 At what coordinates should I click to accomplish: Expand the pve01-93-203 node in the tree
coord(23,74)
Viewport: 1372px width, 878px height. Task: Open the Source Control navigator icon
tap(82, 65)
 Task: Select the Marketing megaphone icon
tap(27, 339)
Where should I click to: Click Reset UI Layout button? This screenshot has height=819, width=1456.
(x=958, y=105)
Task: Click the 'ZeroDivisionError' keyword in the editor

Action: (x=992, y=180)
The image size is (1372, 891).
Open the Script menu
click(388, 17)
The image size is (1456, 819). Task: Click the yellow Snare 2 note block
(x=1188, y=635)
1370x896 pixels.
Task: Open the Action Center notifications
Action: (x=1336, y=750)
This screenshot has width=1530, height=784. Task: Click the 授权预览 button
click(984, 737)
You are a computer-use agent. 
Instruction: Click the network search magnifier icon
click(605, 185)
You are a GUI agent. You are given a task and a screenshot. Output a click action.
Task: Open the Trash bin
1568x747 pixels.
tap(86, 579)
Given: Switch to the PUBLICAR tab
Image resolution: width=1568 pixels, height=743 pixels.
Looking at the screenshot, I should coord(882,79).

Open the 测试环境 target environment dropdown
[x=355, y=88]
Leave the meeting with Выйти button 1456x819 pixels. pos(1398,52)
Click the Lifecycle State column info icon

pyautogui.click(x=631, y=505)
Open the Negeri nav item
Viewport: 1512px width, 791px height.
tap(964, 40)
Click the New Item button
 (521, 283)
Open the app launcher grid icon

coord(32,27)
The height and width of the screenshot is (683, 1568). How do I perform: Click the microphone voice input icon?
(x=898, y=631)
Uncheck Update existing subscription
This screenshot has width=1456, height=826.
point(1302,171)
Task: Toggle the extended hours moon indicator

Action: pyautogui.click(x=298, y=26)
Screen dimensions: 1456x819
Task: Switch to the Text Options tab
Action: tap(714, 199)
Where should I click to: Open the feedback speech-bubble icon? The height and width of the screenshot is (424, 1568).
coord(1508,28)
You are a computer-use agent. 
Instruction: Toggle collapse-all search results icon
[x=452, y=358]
========
Print out the whole listing, with every line exactly as it appears.

Completed exercise:
 At what coordinates should I click to accomplish: Expand the pve01-93-203 node in the tree
coord(23,74)
Viewport: 1372px width, 878px height. Task: Open the Source Control navigator icon
tap(82, 65)
 Task: Select the Marketing megaphone icon
tap(27, 339)
Where should I click to: Click Reset UI Layout button? This screenshot has height=819, width=1456.
(x=958, y=105)
Task: Click the 'ZeroDivisionError' keyword in the editor

Action: (x=992, y=180)
The image size is (1372, 891).
Open the Script menu
click(388, 17)
The image size is (1456, 819). Task: Click the yellow Snare 2 note block
(x=1188, y=635)
1370x896 pixels.
Task: Open the Action Center notifications
Action: (x=1336, y=750)
This screenshot has width=1530, height=784. Task: Click the 授权预览 button
click(984, 737)
You are a computer-use agent. 
Instruction: Click the network search magnifier icon
click(605, 185)
You are a GUI agent. You are given a task and a screenshot. Output a click action.
Task: Open the Trash bin
1568x747 pixels.
tap(86, 579)
Given: Switch to the PUBLICAR tab
Image resolution: width=1568 pixels, height=743 pixels.
Looking at the screenshot, I should coord(882,79).

Open the 测试环境 target environment dropdown
[x=355, y=88]
Leave the meeting with Выйти button 1456x819 pixels. pos(1398,52)
Click the Lifecycle State column info icon

pyautogui.click(x=631, y=505)
Open the Negeri nav item
Viewport: 1512px width, 791px height.
tap(964, 40)
Click the New Item button
 (521, 283)
Open the app launcher grid icon

coord(32,27)
The height and width of the screenshot is (683, 1568). How do I perform: Click the microphone voice input icon?
(x=898, y=631)
Uncheck Update existing subscription
This screenshot has width=1456, height=826.
point(1302,171)
Task: Toggle the extended hours moon indicator

Action: pyautogui.click(x=298, y=26)
Screen dimensions: 1456x819
Task: Switch to the Text Options tab
Action: tap(714, 199)
Where should I click to: Open the feedback speech-bubble icon? The height and width of the screenshot is (424, 1568).
coord(1508,28)
You are a computer-use agent. 
Instruction: Toggle collapse-all search results icon
[x=452, y=358]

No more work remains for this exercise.